PostgreSQL partitioning, logical replication and other Q&A about PostgreSQL Superpowers
Welcome to the new week!
Last Tuesday, I did a new version of the “PostgreSQL Superpowers” webinar, thanks to the invitation from the good folks at Particular. It’s available here:
Or check:
I’m happy with how it went, as looking at the number of questions, I managed to pique people's curiosity about this topic!
Curious enough, that I didn’t manage to cover all the questions during the webinar, which is why I decided to answer them today as part of my humble newsletter.
I encourage you to watch the recording, but to recap what I showed:
PostgreSQL is not only a rock-solid Open Source database, but also how rich the plugin ecosystem is, and how that impacts its success
native PostgreSQL partitioning for efficient data storage management,
How to compose plugins like Timescale for time series data, PostGIS for spatial data (GPS tracking, etc.).
In general, how can plugins cut the time needed to deliver essential features
Automate reporting with continuous aggregations without having to poll the database
Stream database changes in real time by using logical replication as a push-notification system
Detect issues as they happen, for example, spotting unusual fleet activity, without constant polling
All of that is based on the simple, but real-world app of tracking business trips and managing reporting and alerting around them.
Ok, let’s move into the questions that I didn’t manage to cover during the webinar.
Questions & Answers
Partitioning
Michał: How many partitions is too much partitions? talking about weekly partitions for ~10 years?
If we follow the example from our webinar, the trips table looks like this:
CREATE TABLE trips (
trip_time TIMESTAMPTZ NOT NULL,
vehicle_id INT NOT NULL,
driver_name VARCHAR(255) NOT NULL,
start_location TEXT NOT NULL,
end_location TEXT NOT NULL,
distance_kilometers NUMERIC(10,2) NOT NULL,
fuel_used_liters NUMERIC(10,2) NOT NULL,
PRIMARY KEY (trip_time, vehicle_id)
) PARTITION BY RANGE (trip_time);
-- setup partitions for year
DO $$DECLARE
month_start_date DATE := '2023-01-01';
month_end_date DATE := '2023-12-01';
BEGIN
WHILE month_start_date < month_end_date LOOP
EXECUTE format('
CREATE TABLE trips_%s PARTITION OF trips
FOR VALUES FROM (%L) TO (%L);',
TO_CHAR(month_start_date, 'YYYY_MM'),
month_start_date,
month_start_date + INTERVAL '1 month'
);
month_start_date := month_start_date + INTERVAL '1 month';
END LOOP;
END$$;
Then, if we partition it by time, we’d get in 10 years:
month - 120 partitions (12 * 10),
week - 520 partitions (52 * 10),
day - 3650 (365 * 1000).
Obviously, 520 and 3650 sound like potentially a lot and should raise our eyebrows. PostgreSQL can handle up to a few thousand partitions fairly well, provided that typical queries allow the query planner to prune all but a small number of partitions. But here's the catch - each partition requires its metadata to be loaded into the local memory of each session that touches it. See the nice research on how number of partitions can impact performance: Partitioning in Postgres and the risk of high partition counts.

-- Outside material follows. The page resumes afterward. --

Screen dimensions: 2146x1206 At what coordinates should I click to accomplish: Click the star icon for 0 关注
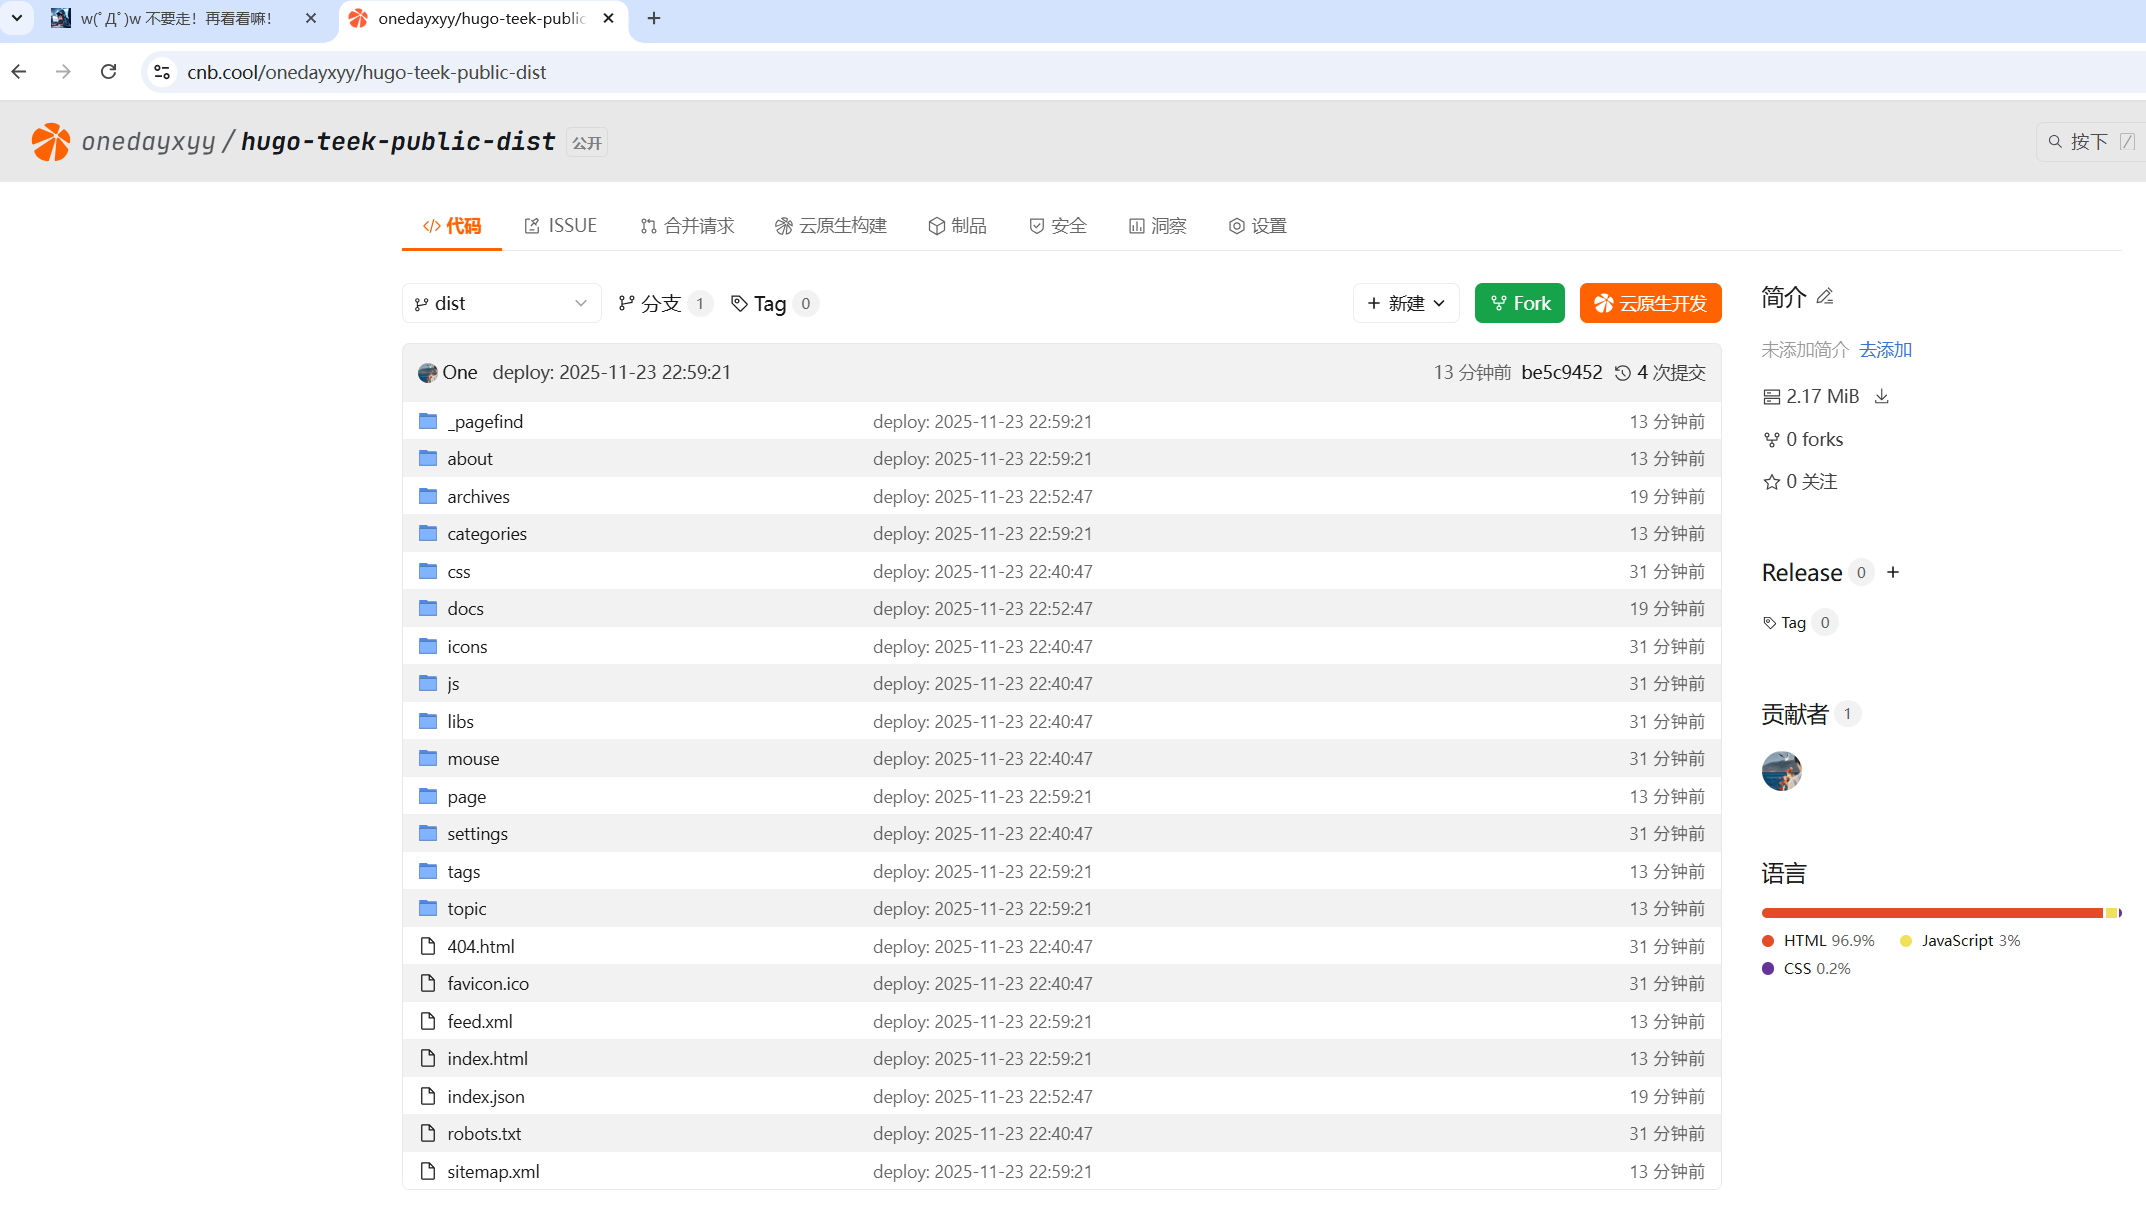(1772, 482)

Nevertheless, we may notice that for our case, partitions fall into three groups:
current partition - where new trips are added,
active period partitions - e.g., the last 3 months, that are interesting for us from the alerting and reporting needs or maybe filling back missing trips,
old partitions - those that we don’t touch at all, or sporadically (e.g. older than 3 months).
This split is also essential from the perspective of another question:
Serge: Is there a notion of hot partition?
Yes, depending on our scenarios, some partitions may be the most used. That’s also why partition planning is critical, and it should be also made based on the business scenario. For our case, we should definitely care and keep focus on the current partition (the hot one, as it’s the most often used), and the active period.
What about the rest? They can be moved either to cheaper, slower storage. PostgreSQL allows this through setting up a so-called Tablespace.
We can do it by calling a SQL statement:
-- Create cheap storage
CREATE TABLESPACE cold_storage LOCATION '/mnt/slow_disk';
-- detach partion
ALTER TABLE trips DETACH PARTITION trips_2025_01;
-- set cheaper disk for this table
ALTER TABLE trips_2025_01 SET TABLESPACE cold_storage;
We could also use the pg_partman extension to automate it:
-- Tell partman to keep only 2 years attached
UPDATE partman.part_config
SET retention = '3 months',
retention_keep_table = true -- detach but don't drop
WHERE parent_table = 'public.trips';
-- Run maintenance (or let background worker do it)
SELECT partman.run_maintenance();
That also answers the next question:
Karol: How can we “move” older partitions to some less available/slower storage? Is available in postgres itself or some postgres cloud providers?
So it’s a native mechanism, but supported in the Cloud RDSes (also pg_partman is usually available there).
Worth noting is that detaching means removing a partition from the parent table while keeping it as a standalone table. The detached partition continues to exist as a standalone table, but no longer has any ties to the table from which it was detached. Read more in the partitioning docs.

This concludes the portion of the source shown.